◆ WORK TO COMPLETE ◆
Copy the records below verbatim, from the start up to and including the line containing "point(402,215)".

◆ GIVEN RECORDS ◆
==============================

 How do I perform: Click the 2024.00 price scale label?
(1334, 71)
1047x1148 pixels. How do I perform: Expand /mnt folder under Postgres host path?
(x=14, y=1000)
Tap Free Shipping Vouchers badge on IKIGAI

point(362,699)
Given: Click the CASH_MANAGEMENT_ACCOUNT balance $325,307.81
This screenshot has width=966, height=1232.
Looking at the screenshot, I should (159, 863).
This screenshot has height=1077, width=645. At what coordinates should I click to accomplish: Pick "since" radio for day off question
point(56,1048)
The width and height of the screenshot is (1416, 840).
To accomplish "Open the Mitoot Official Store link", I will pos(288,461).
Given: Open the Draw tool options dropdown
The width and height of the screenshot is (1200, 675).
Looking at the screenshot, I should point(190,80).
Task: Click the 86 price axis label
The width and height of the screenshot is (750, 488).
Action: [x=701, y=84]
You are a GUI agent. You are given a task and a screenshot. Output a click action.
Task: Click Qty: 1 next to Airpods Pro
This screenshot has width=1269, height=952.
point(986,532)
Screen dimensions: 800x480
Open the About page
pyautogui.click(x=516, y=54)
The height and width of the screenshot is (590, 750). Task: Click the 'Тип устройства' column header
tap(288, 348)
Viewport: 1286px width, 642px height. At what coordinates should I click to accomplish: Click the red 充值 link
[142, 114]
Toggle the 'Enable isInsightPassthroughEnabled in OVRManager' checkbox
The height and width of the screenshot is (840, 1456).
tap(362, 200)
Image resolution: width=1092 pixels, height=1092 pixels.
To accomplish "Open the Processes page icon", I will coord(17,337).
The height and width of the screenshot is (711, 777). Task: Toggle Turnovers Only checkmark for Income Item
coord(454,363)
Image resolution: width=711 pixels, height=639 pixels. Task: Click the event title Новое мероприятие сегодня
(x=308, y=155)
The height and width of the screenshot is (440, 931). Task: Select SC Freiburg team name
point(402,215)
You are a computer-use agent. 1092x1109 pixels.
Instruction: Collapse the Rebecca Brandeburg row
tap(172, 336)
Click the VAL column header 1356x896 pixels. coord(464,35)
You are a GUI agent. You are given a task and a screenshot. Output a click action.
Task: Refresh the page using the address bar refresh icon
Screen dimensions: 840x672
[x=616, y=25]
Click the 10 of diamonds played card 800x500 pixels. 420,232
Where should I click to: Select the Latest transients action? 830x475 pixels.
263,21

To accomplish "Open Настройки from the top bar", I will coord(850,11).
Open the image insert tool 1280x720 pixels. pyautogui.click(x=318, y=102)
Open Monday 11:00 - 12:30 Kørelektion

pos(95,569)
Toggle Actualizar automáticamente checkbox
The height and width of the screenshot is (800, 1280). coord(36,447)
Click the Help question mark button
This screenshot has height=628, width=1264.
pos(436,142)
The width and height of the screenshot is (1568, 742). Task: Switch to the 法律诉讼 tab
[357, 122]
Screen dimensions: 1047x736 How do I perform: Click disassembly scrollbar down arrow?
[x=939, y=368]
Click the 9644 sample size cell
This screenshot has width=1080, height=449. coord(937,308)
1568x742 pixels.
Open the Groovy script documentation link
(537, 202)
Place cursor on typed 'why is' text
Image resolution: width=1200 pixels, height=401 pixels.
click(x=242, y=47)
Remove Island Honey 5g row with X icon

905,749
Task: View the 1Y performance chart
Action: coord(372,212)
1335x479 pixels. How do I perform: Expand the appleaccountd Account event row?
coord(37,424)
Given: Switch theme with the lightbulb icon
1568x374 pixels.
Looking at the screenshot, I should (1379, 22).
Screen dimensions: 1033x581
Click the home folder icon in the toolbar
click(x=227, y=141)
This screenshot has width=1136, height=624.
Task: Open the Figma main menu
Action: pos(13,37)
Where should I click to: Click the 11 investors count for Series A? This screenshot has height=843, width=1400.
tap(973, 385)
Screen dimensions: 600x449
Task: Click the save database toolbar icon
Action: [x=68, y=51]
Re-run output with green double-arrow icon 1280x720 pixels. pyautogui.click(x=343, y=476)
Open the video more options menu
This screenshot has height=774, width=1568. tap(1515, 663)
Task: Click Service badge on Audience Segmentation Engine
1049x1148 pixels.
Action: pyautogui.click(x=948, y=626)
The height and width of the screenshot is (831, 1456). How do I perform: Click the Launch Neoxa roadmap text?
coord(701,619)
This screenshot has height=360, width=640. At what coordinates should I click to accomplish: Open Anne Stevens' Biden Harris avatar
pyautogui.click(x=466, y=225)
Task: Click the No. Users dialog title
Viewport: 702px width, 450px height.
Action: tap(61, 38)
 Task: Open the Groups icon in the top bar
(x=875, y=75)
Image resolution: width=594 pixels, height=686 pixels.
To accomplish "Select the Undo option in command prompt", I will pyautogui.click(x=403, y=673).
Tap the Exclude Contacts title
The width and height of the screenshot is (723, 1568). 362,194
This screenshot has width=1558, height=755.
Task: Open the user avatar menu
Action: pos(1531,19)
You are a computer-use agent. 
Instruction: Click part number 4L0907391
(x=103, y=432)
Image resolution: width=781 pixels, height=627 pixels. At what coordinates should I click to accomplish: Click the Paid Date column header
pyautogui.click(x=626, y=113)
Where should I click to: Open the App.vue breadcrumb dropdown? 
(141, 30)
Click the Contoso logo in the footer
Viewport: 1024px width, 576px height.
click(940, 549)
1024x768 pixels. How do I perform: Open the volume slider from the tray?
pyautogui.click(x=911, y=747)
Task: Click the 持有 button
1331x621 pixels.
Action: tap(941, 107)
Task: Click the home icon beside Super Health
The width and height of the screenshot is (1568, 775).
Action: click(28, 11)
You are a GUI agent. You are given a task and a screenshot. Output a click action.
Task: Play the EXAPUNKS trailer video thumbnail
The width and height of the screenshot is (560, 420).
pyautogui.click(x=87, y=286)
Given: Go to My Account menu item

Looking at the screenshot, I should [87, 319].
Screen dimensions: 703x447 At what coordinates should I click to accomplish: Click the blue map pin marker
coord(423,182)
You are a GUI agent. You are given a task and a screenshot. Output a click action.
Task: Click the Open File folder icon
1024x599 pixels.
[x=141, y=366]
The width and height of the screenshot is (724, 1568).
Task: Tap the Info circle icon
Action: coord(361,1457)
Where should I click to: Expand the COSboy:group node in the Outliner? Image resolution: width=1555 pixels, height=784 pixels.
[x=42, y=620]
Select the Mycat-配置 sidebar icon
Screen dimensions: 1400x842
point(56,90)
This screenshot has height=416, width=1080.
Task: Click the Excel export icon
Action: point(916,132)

==============================

◆ TASK ANSWER ◆
 How do I perform: Click the 2024.00 price scale label?
(1334, 71)
1047x1148 pixels. How do I perform: Expand /mnt folder under Postgres host path?
(x=14, y=1000)
Tap Free Shipping Vouchers badge on IKIGAI

point(362,699)
Given: Click the CASH_MANAGEMENT_ACCOUNT balance $325,307.81
This screenshot has width=966, height=1232.
Looking at the screenshot, I should (159, 863).
This screenshot has height=1077, width=645. At what coordinates should I click to accomplish: Pick "since" radio for day off question
point(56,1048)
The width and height of the screenshot is (1416, 840).
To accomplish "Open the Mitoot Official Store link", I will pos(288,461).
Given: Open the Draw tool options dropdown
The width and height of the screenshot is (1200, 675).
Looking at the screenshot, I should point(190,80).
Task: Click the 86 price axis label
The width and height of the screenshot is (750, 488).
Action: [x=701, y=84]
You are a GUI agent. You are given a task and a screenshot. Output a click action.
Task: Click Qty: 1 next to Airpods Pro
This screenshot has width=1269, height=952.
point(986,532)
Screen dimensions: 800x480
Open the About page
pyautogui.click(x=516, y=54)
The height and width of the screenshot is (590, 750). Task: Click the 'Тип устройства' column header
tap(288, 348)
Viewport: 1286px width, 642px height. At what coordinates should I click to accomplish: Click the red 充值 link
[142, 114]
Toggle the 'Enable isInsightPassthroughEnabled in OVRManager' checkbox
The height and width of the screenshot is (840, 1456).
tap(362, 200)
Image resolution: width=1092 pixels, height=1092 pixels.
To accomplish "Open the Processes page icon", I will coord(17,337).
The height and width of the screenshot is (711, 777). Task: Toggle Turnovers Only checkmark for Income Item
coord(454,363)
Image resolution: width=711 pixels, height=639 pixels. Task: Click the event title Новое мероприятие сегодня
(x=308, y=155)
The height and width of the screenshot is (440, 931). Task: Select SC Freiburg team name
point(402,215)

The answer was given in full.